Ben hiç kimseye gerçek sırlarımı vermedim ama onlarca sırrı alıp heybeme doldurdum. Asla o heybeyi boşaltmayı düşünmedim. O heybe benimle birlikte mezara kadar gidecek. Ne kadar ağır olursa olsun… Peki, sen kimseye güvenmiyor musun da sırlarını vermedin, senin rahatlamaya, konuşmaya ihtiyacın yok mu diyenleriniz olacaktır mutlaka. Elbette var ama ben dostlarımı sınayıp gerçekliğini ölçmediğim için sırlarımı vermeye de yanaşmadım. Onları da sırtımda taşımaktayım; tıpkı dostlarımınki gibi…
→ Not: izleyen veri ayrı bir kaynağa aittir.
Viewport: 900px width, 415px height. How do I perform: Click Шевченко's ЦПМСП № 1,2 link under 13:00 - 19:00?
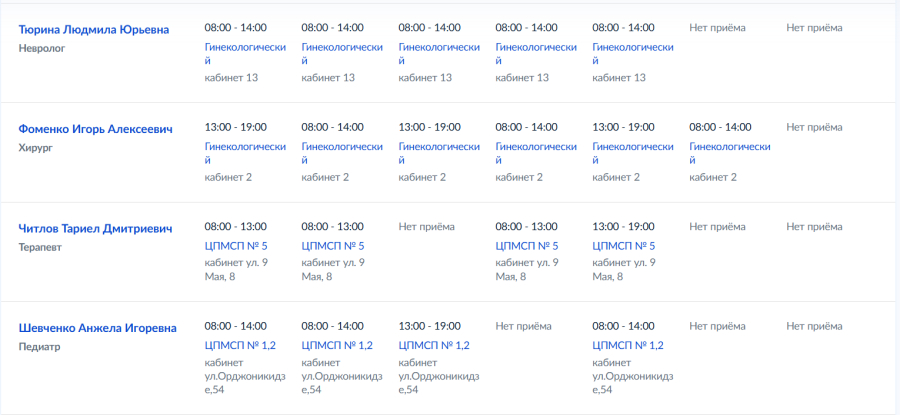coord(434,346)
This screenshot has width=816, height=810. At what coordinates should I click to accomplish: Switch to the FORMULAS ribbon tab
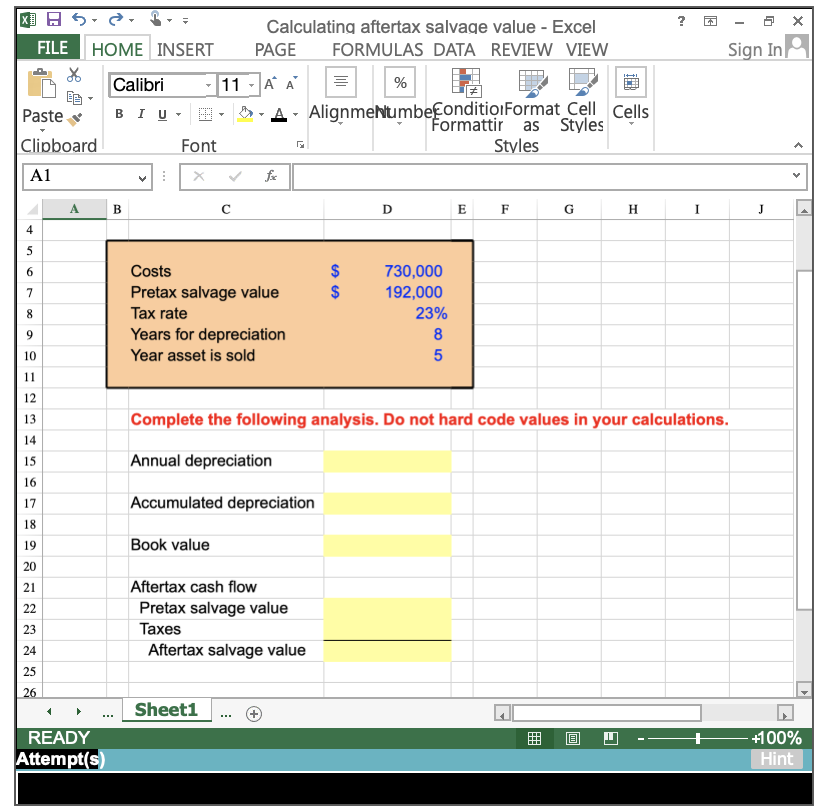tap(377, 48)
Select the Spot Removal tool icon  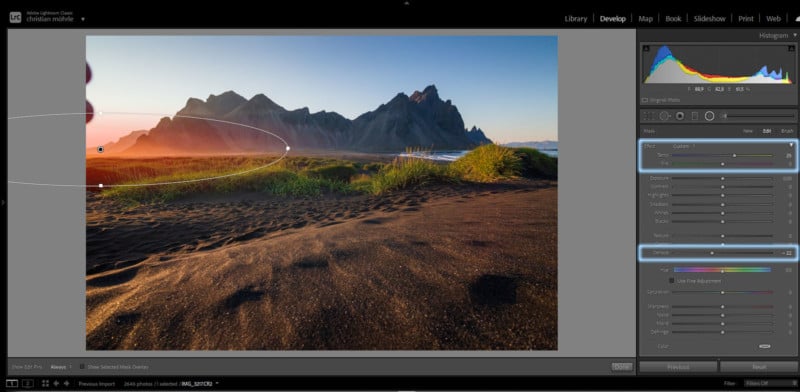(x=664, y=116)
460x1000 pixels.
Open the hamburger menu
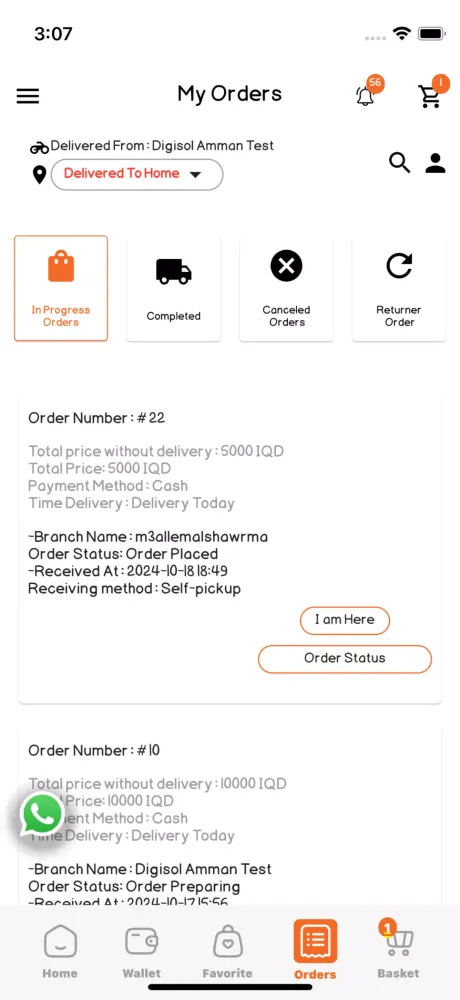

Bir gün bir taş attım. Amacım; kuş vurmaktı. Taşın nereye gittiğine hiç bakmadım. Sonrasında baktım ki bir dostum dalgalanıyor. Alışkın değildim dostlarımın dalgalanmasına. Merak ettim, “ne oldu, ne var, neden dalgalısın?” dedim. Aldığım cevap beni çok şaşırttı… Meğer kuş vurmak için attığım taş dostumun başına düşmüş, onun için dalgalanıyormuş. Hemen açıklama yaptım, “ben o taşla kuş vuracaktım, ya hedefi tutturamadım, ya da gücüm yetmedi ki taş senin gölede düşmüş” dedim. Binlerce kez özür diledim. “Ben sana hiç kıyabilir miyim, bu mümkün mü” dedim ama dostum hâlâ dalgalanıyor. Ne dediysem dostumu ikna edemedim.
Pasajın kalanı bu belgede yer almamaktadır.